Types of IT Outsourcing

There are a number of different IT areas that can be outsourced depending on an organisation’s requirements and size. IT outsourcing agreements may include all of an IT department, or just particular areas.

Helpdesk or first-line support

The IT helpdesk acts as the first-line or support function of a company. Employees who are having technical problems can phone the helpdesk and expect support in order to resolve their issues.

The helpdesk can either be a support desk in-house (if the size of the company warrants this) or off-site at a suppliers’ premises.

Any employee within the company can phone the support desk at which point the call will be logged or registered. The purpose is to find out whether the problem is a hardware, software or network problem and whether it can be resolved over the phone or whether an engineer will be required to go on site and fix it. This is to make sure that the right resources are allocated to fix a particular problem or if the problem is simple then the helpdesk can often resolve this over the phone


A part of the agreement may be to install new equipment or IT functionality as and when required and to ensure that users are trained and confident with the new systems.

Software support

The role of software support is to allow end users to contact a support line to solve a problem, generally over the phone. If not, then an engineer may go to the user to fix the issue, or access the faulty system remotely and solve it.

Hardware support

Hardware support enables end users to have any hardware problems fixed, such as a faulty PC or printer. This will generally mean that an engineer needs to come out to visit the user to fix the problem.

Some agreements specify that a certain amount of ‘hot-swaps’ must be available. A hot-swap is a spare piece of hardware, whether a PC, server, printer or even a network card that is swapped with the user’s hardware in order that they are able continue working quickly, rather than waiting for the engineer to fix the problem or order the relevant part.

Software development

Software development is increasingly being outsourced or ‘off-shored’, with teams (the people who write and design software) based in areas such as Central or Eastern Europe and Asia where there is access to highly educated, well trained personnel whose wages are essentially lower than in Western economies.

It is also far more productive and effective to have a team of people used as and when needed rather than having full time developers being paid even when they are not required as can often happen with software development projects. In fact the majority of software vendors have software developers based outside of their country for this very reason.

Data centre

Generally, only large companies have data centres, which is a facility used to keep all computer systems and telecommunications systems in one place. These facilities sometimes require a great deal of space and resources such as people with the right technical expertise to support them.

Data centres are used for systems that are ‘mission critical’ i.e. systems that must work 100% of the time as any failure can cause the company irreparable harm. Banks, for instance, rely heavily on data centres as any computer failure can potentially cost them billions of dollars every day.

These centres require a great deal of support as they may comprise of several different types of hardware, operating systems, software and often ‘legacy systems’. Legacy systems are old computer systems and applications that an organisation does not wish to replace, often on the basis that ‘if it isn’t broken then don’t fix it’, or the costs would be prohibitive to do so.

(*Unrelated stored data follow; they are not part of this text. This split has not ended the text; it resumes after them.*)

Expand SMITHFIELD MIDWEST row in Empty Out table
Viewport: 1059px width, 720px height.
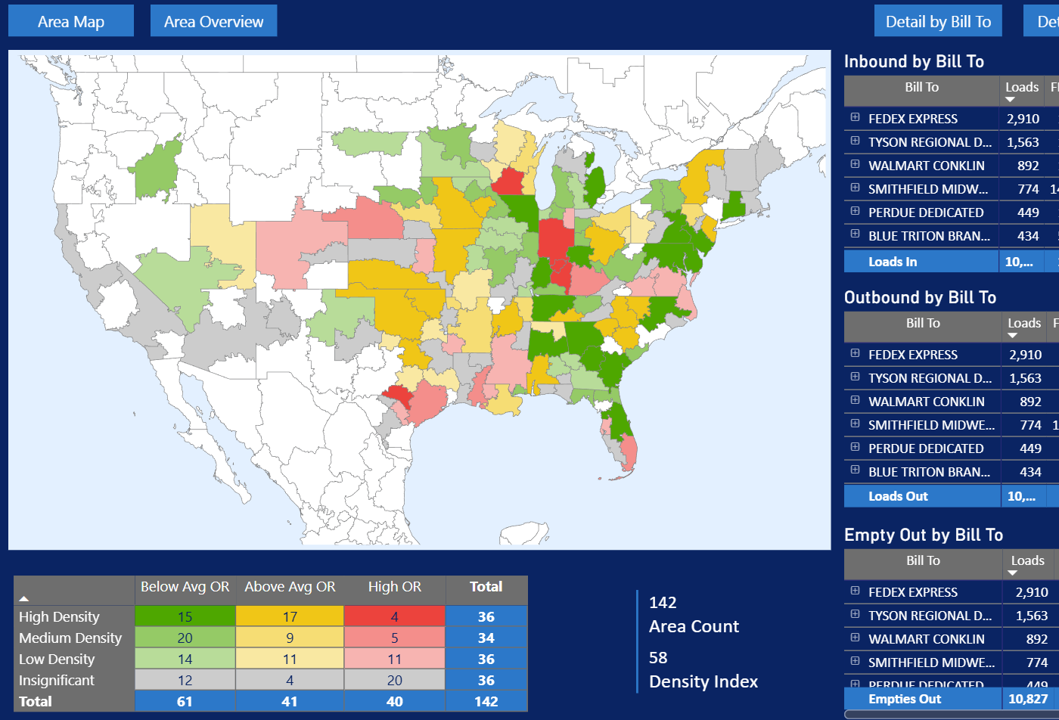pos(855,662)
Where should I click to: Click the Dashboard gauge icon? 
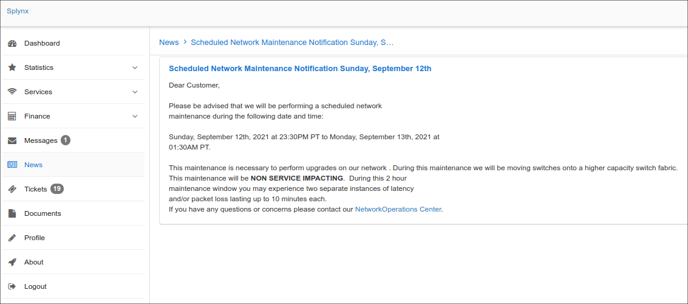12,44
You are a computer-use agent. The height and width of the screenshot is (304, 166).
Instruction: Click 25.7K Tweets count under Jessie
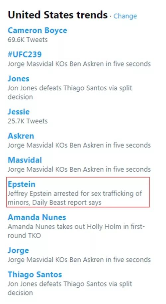point(28,121)
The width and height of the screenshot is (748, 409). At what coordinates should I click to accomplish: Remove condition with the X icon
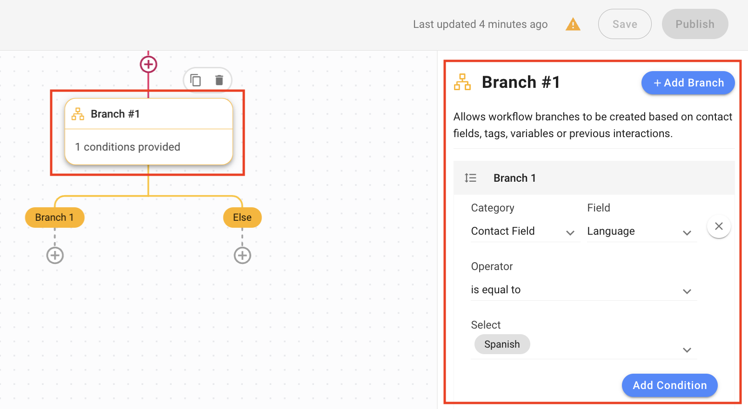pos(718,226)
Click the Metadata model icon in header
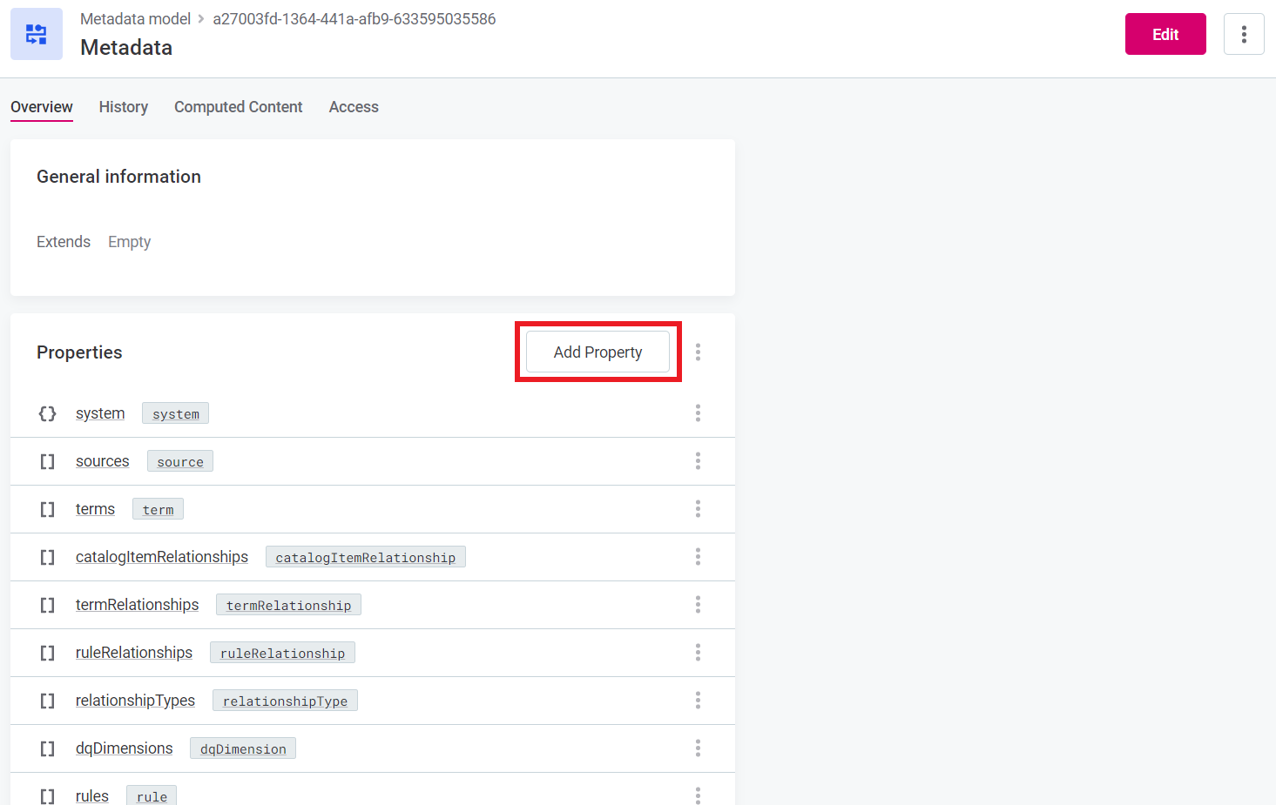The height and width of the screenshot is (805, 1276). 37,34
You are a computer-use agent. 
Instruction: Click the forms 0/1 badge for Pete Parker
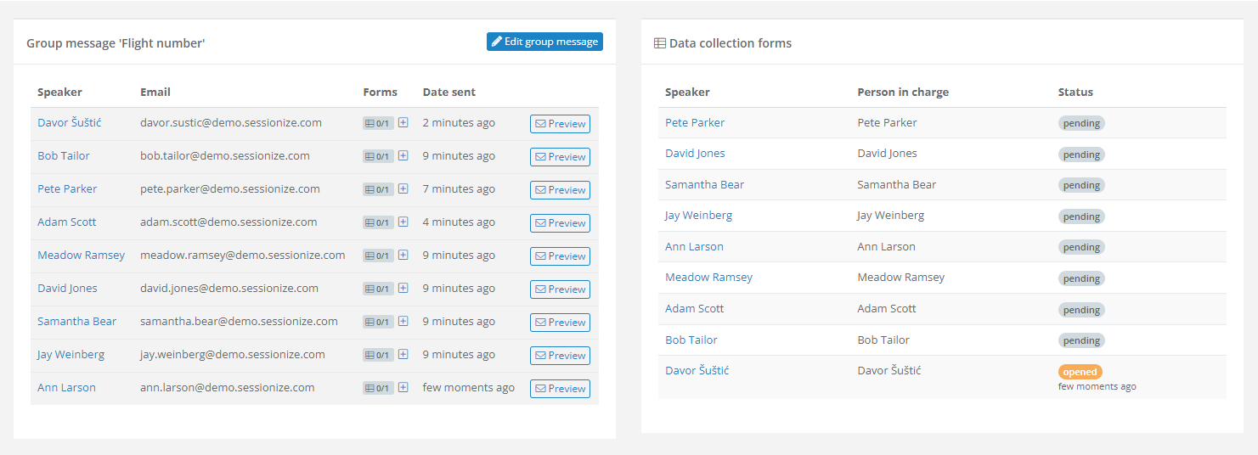(378, 189)
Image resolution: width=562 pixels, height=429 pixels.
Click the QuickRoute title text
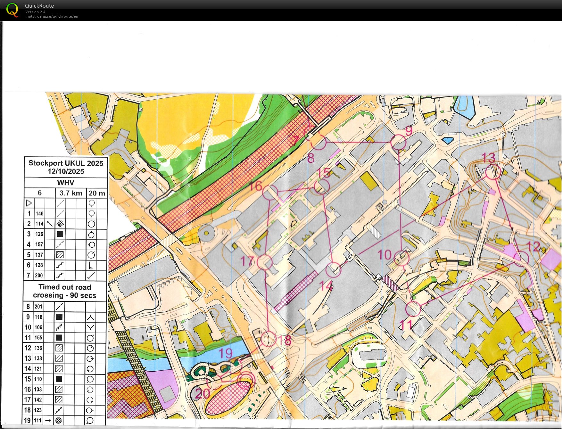click(39, 6)
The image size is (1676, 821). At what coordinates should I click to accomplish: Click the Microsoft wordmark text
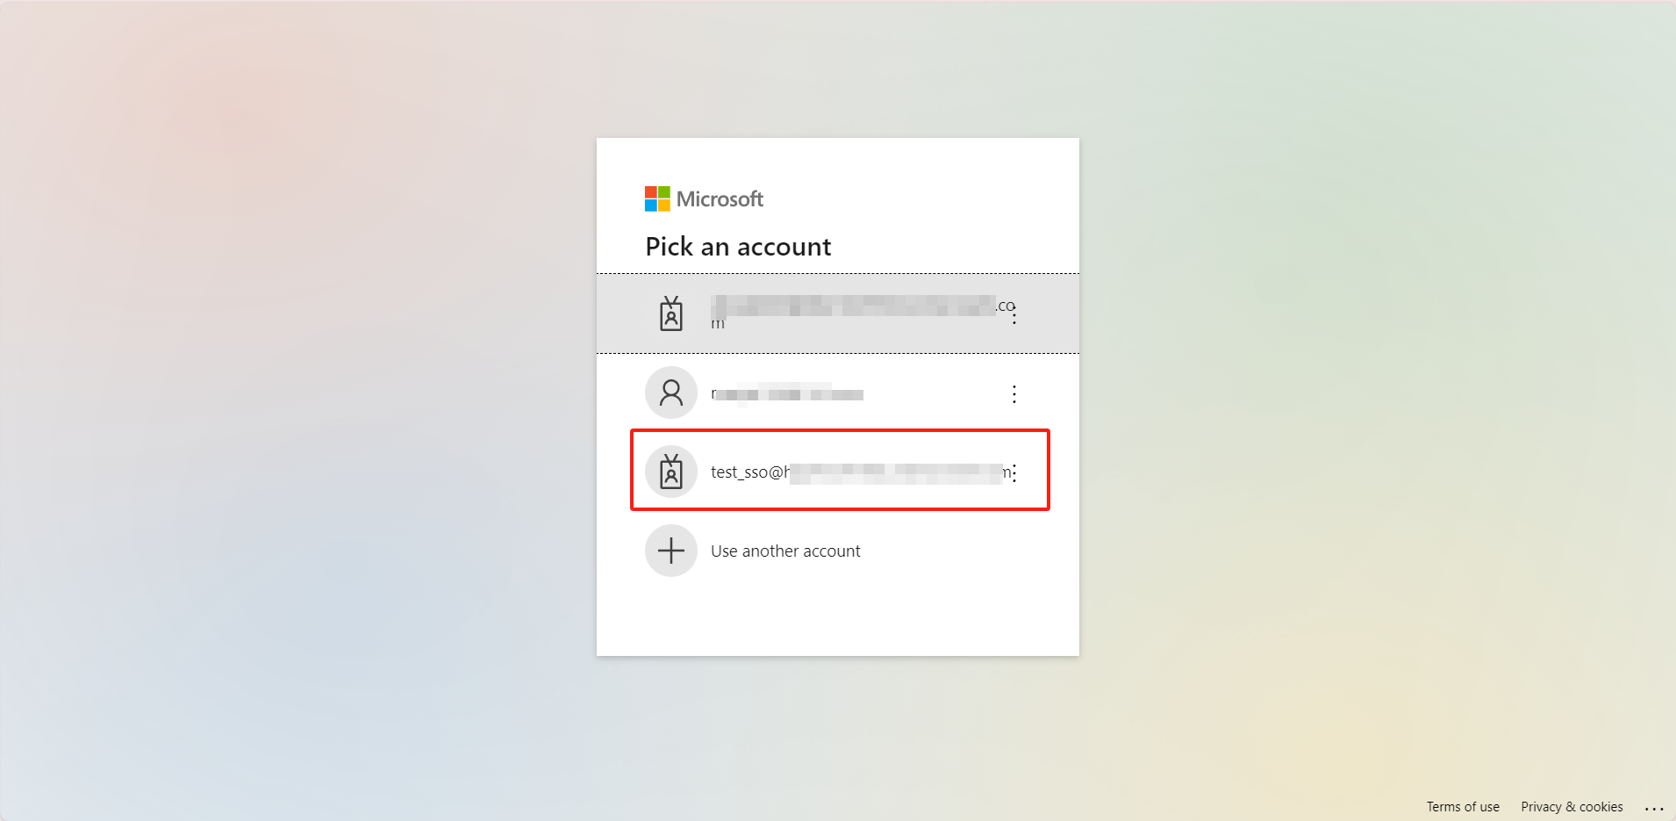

Data centres also tend to have a wide range of equipment and software and being able to have the resources to support the whole range can be expensive.

Legal issues

You have to keep a number of key business issues in mind when outsourcing, especially when it comes to personnel and their contracts of employment and their legal rights. This is encompassed by a piece of legislation entitled Transfer of Undertakings (Protection of Employment) Regulations 2006 or TUPE as it commonly known.

In summary, TUPE ensures that:

  • Employees are not dismissed before or after any BPO agreement is in place. This means that BPO cannot be used as an excuse to make personnel redundant.
  • Employees are informed and represented throughout the process.
  • Employees’ rights are not affected by the BPO, i.e. their salaries and packages must not be worse. This includes pensions and pension rights, holidays etc. In essence, employees’ terms and conditions must remain the same.

If these regulations are not adhered to, and an employee is dismissed as a result of the BPO, then this will be regarded as unfair dismissal and the company may be held legally liable.

The link below may be useful for companies seeking further information and it is highly recommended that a specialist lawyer be involved at some point.


What type of companies would benefit from IT Outsourcing?

Most companies can benefit from some form of outsourcing but many are not inclined to do so because they perhaps feel uncomfortable with contracting key functions to a third party.

The key to IT outsourcing is to ask the following questions:

  • What is crucial to the business in terms of technology, implementation, strategy, and support?
  • What are the areas or functions that are currently not effective?
  • Would using an outsourcing company improve or resolve any of these issues?
  • What are the risks?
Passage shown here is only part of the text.